Family Studies is a key area of policy, professional and personal debate. Perhaps precisely because of this, teaching texts have struggled with how to approach this area, which is both ’familiar’ and also contentious and value laden. This innovative and reflective book deals with such dilemmas head-on, through its focus on family meanings in diverse contexts in order to enhance our understanding of everyday social lives and professional practices. Drawing on extracts and research by leading authors in the field of family studies, Understanding Family Meanings provides the reader with an overview of the basic concepts and theories related to families using readings with questions and analysis to encourage reflection and learning.
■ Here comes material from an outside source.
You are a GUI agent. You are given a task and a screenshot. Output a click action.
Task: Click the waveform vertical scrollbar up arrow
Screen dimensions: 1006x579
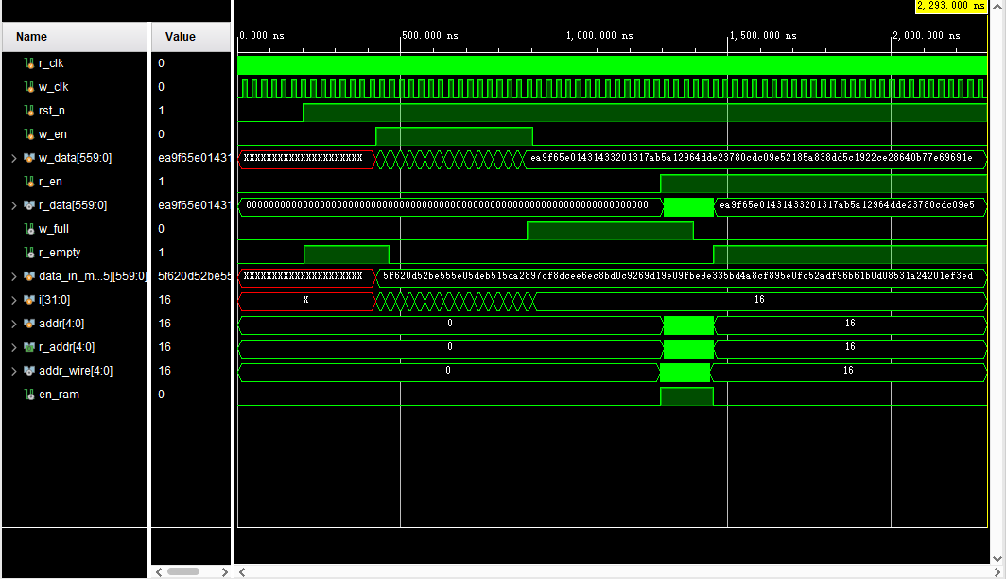999,6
Published in association with The Open University, the book centralises the question what is ’family’ and focuses on family meanings as the key underpinnings for academic study and professional training. It explores the shifting and subtle ways in which individuals, researchers, policy-makers and professionals make sense of the idea of ’family’ and in doing so considers issues of power, inequality and values which are integral to any understanding of family meanings. Audio discussions with leading authorities in the field are also available online to enhance the content and key concepts of the book. It therefore provides an excellent foundation for any module in family studies, as well as all professional training modules that include attention to families and close relationships, and for further learning in the area of families and relationships.
Om författaren
Jane Ribbens Mc Carthy is Reader in Family Studies at The Open University. She is an internationally established scholar on family and relationship studies and has helped to shape family sociology in significant ways over the years. She is currently Co-Director of the Families and Relationships programme within the Open University’s prestigious Centre for Citizenship, Identities and Governance. Megan Doolittle is a Senior Lecturer in Social Policy at The Open University in London. She is a social historian with interests in histories of the family, fatherhood, contemporary families and their alternatives, domestic space and family life, and relationships between social policy and the family. Shelley Day Sclater is a freelance writer. Formerly a lawyer, an academic psychologist and Professor of Psychosocial Studies at University of East London, she now writes fiction. She has won prizes for her short stories and is the 2011 winner of the Andrea Badenoch Award for her novel-in-progress ’The Confession of Stella Moon.’ She is doing the Creative Writing MA at Newcastle University.